Copy each of the following rows word for word, keeping every line exactly as it appears.

» **Provided data**
+ + + + +
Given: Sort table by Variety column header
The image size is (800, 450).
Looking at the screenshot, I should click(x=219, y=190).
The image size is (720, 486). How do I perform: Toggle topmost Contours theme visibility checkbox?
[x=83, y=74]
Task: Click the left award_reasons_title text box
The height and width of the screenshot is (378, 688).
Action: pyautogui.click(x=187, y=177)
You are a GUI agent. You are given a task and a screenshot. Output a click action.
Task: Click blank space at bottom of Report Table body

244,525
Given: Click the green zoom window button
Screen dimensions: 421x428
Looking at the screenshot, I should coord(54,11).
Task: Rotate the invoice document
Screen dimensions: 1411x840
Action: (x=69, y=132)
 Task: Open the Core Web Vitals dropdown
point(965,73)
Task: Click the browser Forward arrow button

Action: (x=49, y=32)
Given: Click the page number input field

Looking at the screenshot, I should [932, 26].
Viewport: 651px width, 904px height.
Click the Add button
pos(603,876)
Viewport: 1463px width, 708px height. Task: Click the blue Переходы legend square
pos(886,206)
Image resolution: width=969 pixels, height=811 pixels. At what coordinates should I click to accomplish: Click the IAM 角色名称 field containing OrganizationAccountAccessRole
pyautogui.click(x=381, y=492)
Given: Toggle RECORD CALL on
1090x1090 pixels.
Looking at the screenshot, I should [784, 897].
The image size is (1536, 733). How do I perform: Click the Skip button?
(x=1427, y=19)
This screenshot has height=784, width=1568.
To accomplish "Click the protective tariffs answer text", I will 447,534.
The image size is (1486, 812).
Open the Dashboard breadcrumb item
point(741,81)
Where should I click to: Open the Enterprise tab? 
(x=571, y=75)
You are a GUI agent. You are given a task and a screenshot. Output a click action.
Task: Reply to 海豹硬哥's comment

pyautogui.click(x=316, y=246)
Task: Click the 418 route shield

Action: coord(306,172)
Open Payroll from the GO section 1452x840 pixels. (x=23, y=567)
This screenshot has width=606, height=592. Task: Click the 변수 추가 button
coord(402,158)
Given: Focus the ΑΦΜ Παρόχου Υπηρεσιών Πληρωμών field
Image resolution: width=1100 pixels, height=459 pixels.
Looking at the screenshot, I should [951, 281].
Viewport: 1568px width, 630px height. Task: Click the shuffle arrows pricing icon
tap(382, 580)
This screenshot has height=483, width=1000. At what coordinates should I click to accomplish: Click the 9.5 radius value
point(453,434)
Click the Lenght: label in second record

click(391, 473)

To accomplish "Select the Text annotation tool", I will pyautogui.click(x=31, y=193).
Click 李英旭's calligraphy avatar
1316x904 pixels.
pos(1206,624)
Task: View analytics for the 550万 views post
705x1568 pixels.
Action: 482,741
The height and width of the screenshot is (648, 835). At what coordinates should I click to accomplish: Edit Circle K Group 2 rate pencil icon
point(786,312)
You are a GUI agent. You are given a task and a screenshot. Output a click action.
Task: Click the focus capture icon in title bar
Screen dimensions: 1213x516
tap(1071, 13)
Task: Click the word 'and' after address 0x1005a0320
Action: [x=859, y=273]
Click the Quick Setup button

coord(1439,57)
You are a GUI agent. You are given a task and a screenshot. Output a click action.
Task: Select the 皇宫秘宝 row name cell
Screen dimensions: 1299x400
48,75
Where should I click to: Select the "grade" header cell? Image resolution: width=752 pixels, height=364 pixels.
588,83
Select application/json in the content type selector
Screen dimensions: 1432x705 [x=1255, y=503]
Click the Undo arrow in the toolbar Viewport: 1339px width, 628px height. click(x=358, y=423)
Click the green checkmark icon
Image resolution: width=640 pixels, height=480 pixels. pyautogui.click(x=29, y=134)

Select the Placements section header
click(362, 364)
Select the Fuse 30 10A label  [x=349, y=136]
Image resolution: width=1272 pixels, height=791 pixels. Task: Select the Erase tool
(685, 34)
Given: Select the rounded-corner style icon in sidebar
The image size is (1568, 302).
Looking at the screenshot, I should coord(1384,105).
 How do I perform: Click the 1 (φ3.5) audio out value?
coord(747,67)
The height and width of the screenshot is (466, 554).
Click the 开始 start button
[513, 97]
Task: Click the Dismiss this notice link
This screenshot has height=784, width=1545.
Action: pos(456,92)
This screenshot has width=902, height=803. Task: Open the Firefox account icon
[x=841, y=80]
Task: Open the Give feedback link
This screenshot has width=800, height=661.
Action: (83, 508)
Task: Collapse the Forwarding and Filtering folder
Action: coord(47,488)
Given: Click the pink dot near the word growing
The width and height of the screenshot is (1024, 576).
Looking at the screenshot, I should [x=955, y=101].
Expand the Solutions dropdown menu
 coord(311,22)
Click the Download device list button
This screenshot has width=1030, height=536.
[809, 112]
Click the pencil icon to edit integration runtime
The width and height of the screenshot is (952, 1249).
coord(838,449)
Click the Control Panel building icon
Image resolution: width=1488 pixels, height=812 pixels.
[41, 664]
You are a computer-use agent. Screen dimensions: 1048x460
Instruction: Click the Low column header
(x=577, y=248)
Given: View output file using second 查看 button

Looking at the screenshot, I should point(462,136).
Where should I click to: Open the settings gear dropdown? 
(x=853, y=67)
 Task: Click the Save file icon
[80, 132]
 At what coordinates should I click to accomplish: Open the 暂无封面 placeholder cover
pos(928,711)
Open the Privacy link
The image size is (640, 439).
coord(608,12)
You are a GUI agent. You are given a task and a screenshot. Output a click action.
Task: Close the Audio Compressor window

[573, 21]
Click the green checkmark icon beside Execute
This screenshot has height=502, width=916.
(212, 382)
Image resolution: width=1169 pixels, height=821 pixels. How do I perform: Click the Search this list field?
+ + + + +
» **Exercise solution**
Given: Sort table by Variety column header
The image size is (800, 450).
Looking at the screenshot, I should click(x=219, y=190).
The image size is (720, 486). How do I perform: Toggle topmost Contours theme visibility checkbox?
[x=83, y=74]
Task: Click the left award_reasons_title text box
The height and width of the screenshot is (378, 688).
Action: pyautogui.click(x=187, y=177)
You are a GUI agent. You are given a task and a screenshot. Output a click action.
Task: Click blank space at bottom of Report Table body

244,525
Given: Click the green zoom window button
Screen dimensions: 421x428
Looking at the screenshot, I should coord(54,11).
Task: Rotate the invoice document
Screen dimensions: 1411x840
Action: (x=69, y=132)
 Task: Open the Core Web Vitals dropdown
point(965,73)
Task: Click the browser Forward arrow button

Action: (x=49, y=32)
Given: Click the page number input field

Looking at the screenshot, I should [932, 26].
Viewport: 651px width, 904px height.
Click the Add button
pos(603,876)
Viewport: 1463px width, 708px height. Task: Click the blue Переходы legend square
pos(886,206)
Image resolution: width=969 pixels, height=811 pixels. At what coordinates should I click to accomplish: Click the IAM 角色名称 field containing OrganizationAccountAccessRole
pyautogui.click(x=381, y=492)
Given: Toggle RECORD CALL on
1090x1090 pixels.
Looking at the screenshot, I should [784, 897].
The image size is (1536, 733). How do I perform: Click the Skip button?
(x=1427, y=19)
This screenshot has height=784, width=1568.
To accomplish "Click the protective tariffs answer text", I will 447,534.
The image size is (1486, 812).
Open the Dashboard breadcrumb item
point(741,81)
Where should I click to: Open the Enterprise tab? 
(x=571, y=75)
You are a GUI agent. You are given a task and a screenshot. Output a click action.
Task: Reply to 海豹硬哥's comment

pyautogui.click(x=316, y=246)
Task: Click the 418 route shield

Action: coord(306,172)
Open Payroll from the GO section 1452x840 pixels. (x=23, y=567)
This screenshot has width=606, height=592. Task: Click the 변수 추가 button
coord(402,158)
Given: Focus the ΑΦΜ Παρόχου Υπηρεσιών Πληρωμών field
Image resolution: width=1100 pixels, height=459 pixels.
Looking at the screenshot, I should [951, 281].
Viewport: 1568px width, 630px height. Task: Click the shuffle arrows pricing icon
tap(382, 580)
This screenshot has height=483, width=1000. At what coordinates should I click to accomplish: Click the 9.5 radius value
point(453,434)
Click the Lenght: label in second record

click(391, 473)

To accomplish "Select the Text annotation tool", I will pyautogui.click(x=31, y=193).
Click 李英旭's calligraphy avatar
1316x904 pixels.
pos(1206,624)
Task: View analytics for the 550万 views post
705x1568 pixels.
Action: 482,741
The height and width of the screenshot is (648, 835). At what coordinates should I click to accomplish: Edit Circle K Group 2 rate pencil icon
point(786,312)
You are a GUI agent. You are given a task and a screenshot. Output a click action.
Task: Click the focus capture icon in title bar
Screen dimensions: 1213x516
tap(1071, 13)
Task: Click the word 'and' after address 0x1005a0320
Action: [x=859, y=273]
Click the Quick Setup button

coord(1439,57)
You are a GUI agent. You are given a task and a screenshot. Output a click action.
Task: Select the 皇宫秘宝 row name cell
Screen dimensions: 1299x400
48,75
Where should I click to: Select the "grade" header cell? Image resolution: width=752 pixels, height=364 pixels.
588,83
Select application/json in the content type selector
Screen dimensions: 1432x705 [x=1255, y=503]
Click the Undo arrow in the toolbar Viewport: 1339px width, 628px height. click(x=358, y=423)
Click the green checkmark icon
Image resolution: width=640 pixels, height=480 pixels. pyautogui.click(x=29, y=134)

Select the Placements section header
click(362, 364)
Select the Fuse 30 10A label  [x=349, y=136]
Image resolution: width=1272 pixels, height=791 pixels. Task: Select the Erase tool
(685, 34)
Given: Select the rounded-corner style icon in sidebar
The image size is (1568, 302).
Looking at the screenshot, I should coord(1384,105).
 How do I perform: Click the 1 (φ3.5) audio out value?
coord(747,67)
The height and width of the screenshot is (466, 554).
Click the 开始 start button
[513, 97]
Task: Click the Dismiss this notice link
This screenshot has height=784, width=1545.
Action: pos(456,92)
This screenshot has width=902, height=803. Task: Open the Firefox account icon
[x=841, y=80]
Task: Open the Give feedback link
This screenshot has width=800, height=661.
Action: (83, 508)
Task: Collapse the Forwarding and Filtering folder
Action: coord(47,488)
Given: Click the pink dot near the word growing
The width and height of the screenshot is (1024, 576).
Looking at the screenshot, I should [x=955, y=101].
Expand the Solutions dropdown menu
 coord(311,22)
Click the Download device list button
This screenshot has width=1030, height=536.
[809, 112]
Click the pencil icon to edit integration runtime
The width and height of the screenshot is (952, 1249).
coord(838,449)
Click the Control Panel building icon
Image resolution: width=1488 pixels, height=812 pixels.
[41, 664]
You are a computer-use agent. Screen dimensions: 1048x460
Instruction: Click the Low column header
(x=577, y=248)
Given: View output file using second 查看 button

Looking at the screenshot, I should point(462,136).
Where should I click to: Open the settings gear dropdown? 
(x=853, y=67)
 Task: Click the Save file icon
[80, 132]
 At what coordinates should I click to accomplish: Open the 暂无封面 placeholder cover
pos(928,711)
Open the Privacy link
The image size is (640, 439).
coord(608,12)
You are a GUI agent. You are given a task and a screenshot. Output a click action.
Task: Close the Audio Compressor window

[573, 21]
Click the green checkmark icon beside Execute
This screenshot has height=502, width=916.
(212, 382)
Image resolution: width=1169 pixels, height=821 pixels. How do I perform: Click the Search this list field?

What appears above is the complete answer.